## INPUT FOR THIS TASK
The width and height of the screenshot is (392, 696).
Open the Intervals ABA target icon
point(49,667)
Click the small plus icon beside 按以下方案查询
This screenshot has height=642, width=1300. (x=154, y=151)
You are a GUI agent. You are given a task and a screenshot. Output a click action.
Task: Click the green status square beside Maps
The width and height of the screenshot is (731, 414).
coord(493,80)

* * *

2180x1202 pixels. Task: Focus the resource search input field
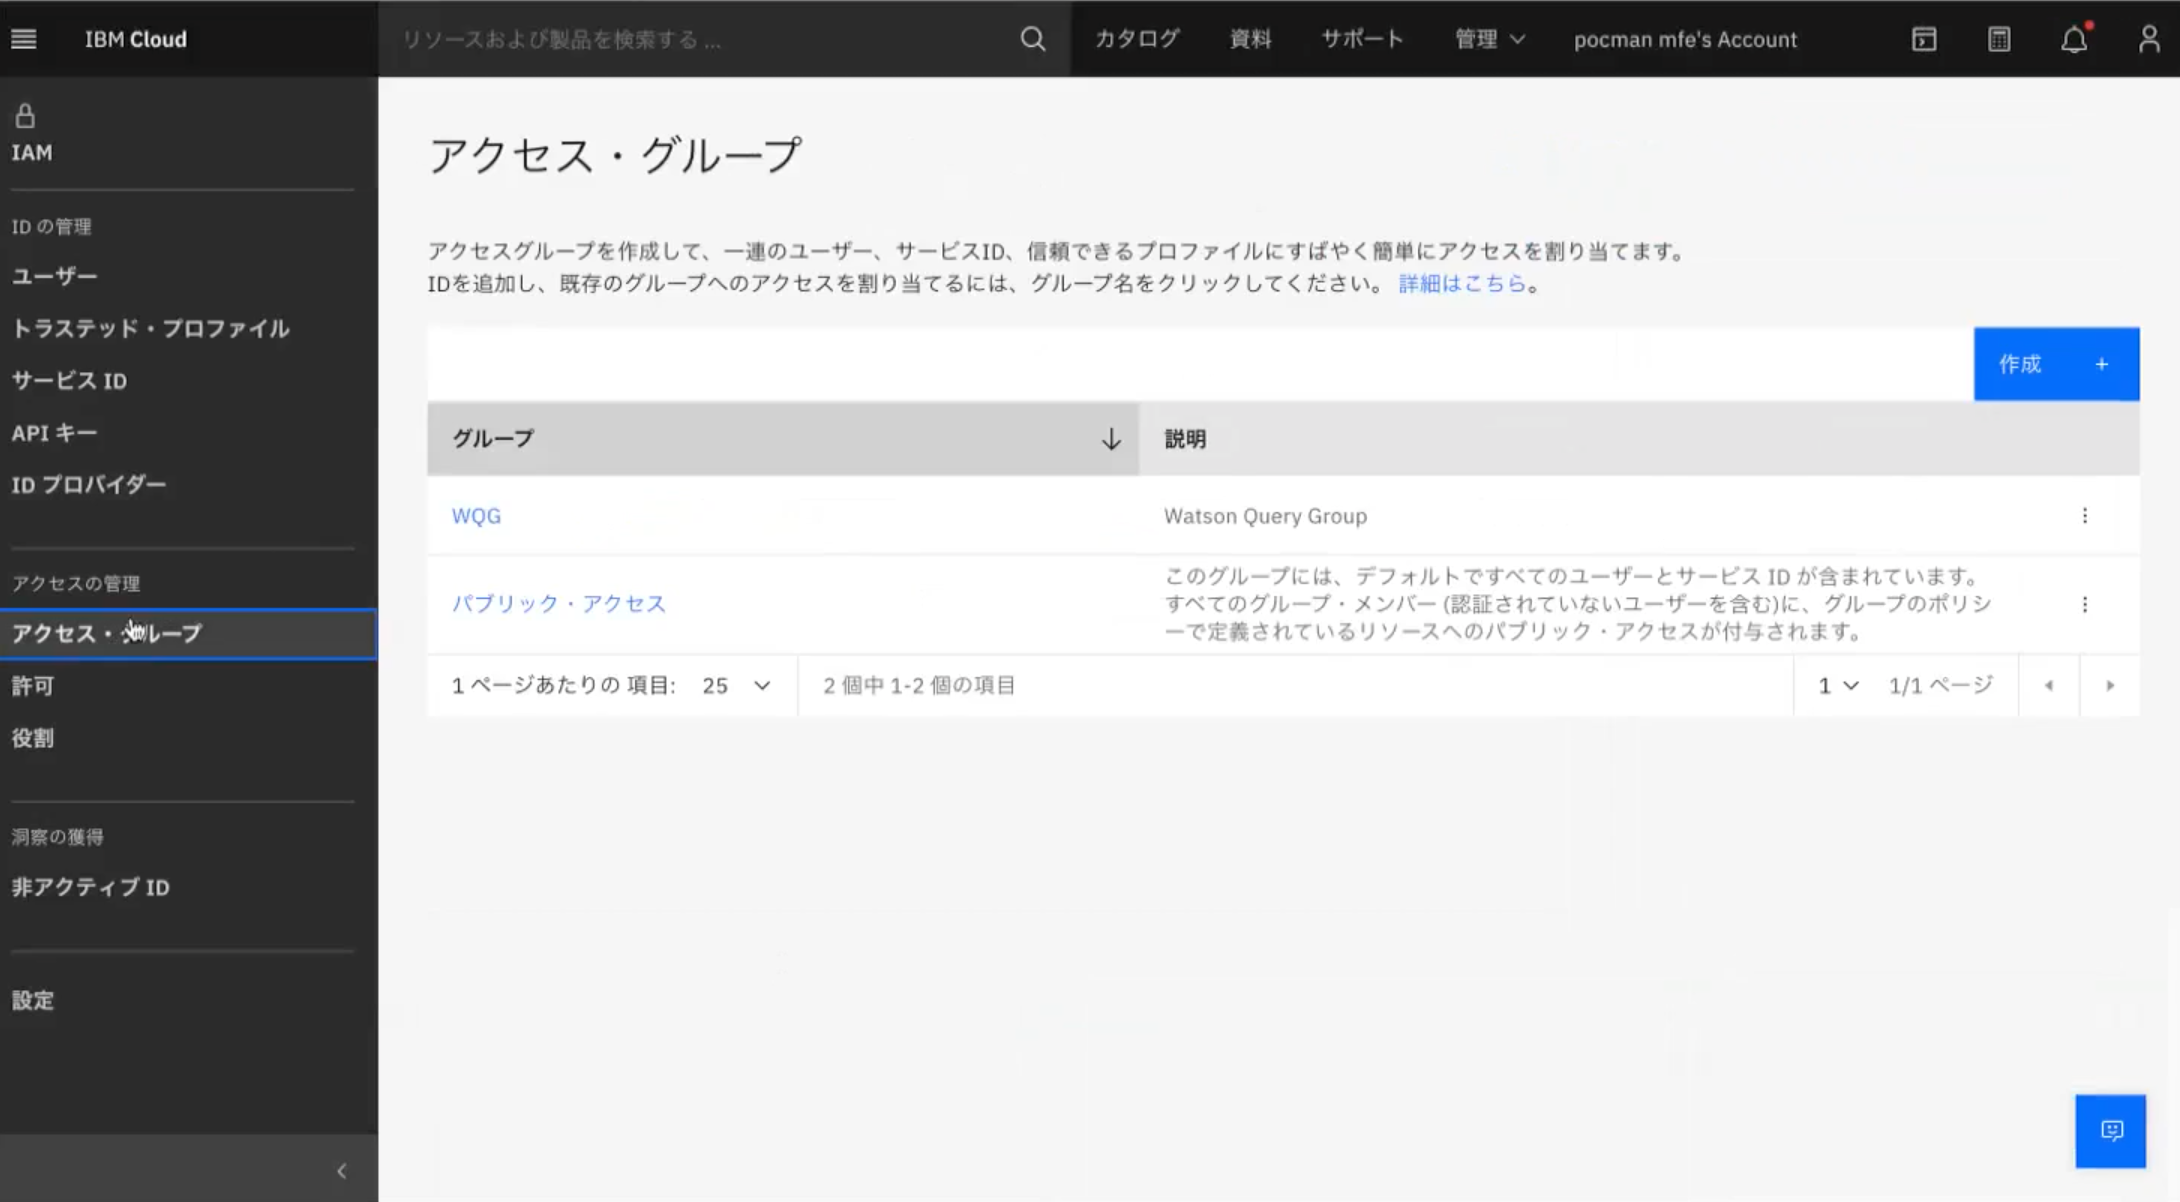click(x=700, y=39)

...

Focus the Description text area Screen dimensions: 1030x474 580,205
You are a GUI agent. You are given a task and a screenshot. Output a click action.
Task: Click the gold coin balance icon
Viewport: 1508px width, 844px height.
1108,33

## GIVEN PROBLEM
Arrange the lines from the one containing "The width and height of the screenshot is (392, 696)." through the one containing "coord(493,80)", both included, as a numbered list, leaving out any blank lines.

## EXERCISE SOLUTION
1. The width and height of the screenshot is (392, 696).
2. Open the Intervals ABA target icon
3. point(49,667)
4. Click the small plus icon beside 按以下方案查询
5. This screenshot has height=642, width=1300. (x=154, y=151)
6. You are a GUI agent. You are given a task and a screenshot. Output a click action.
7. Task: Click the green status square beside Maps
8. The width and height of the screenshot is (731, 414).
9. coord(493,80)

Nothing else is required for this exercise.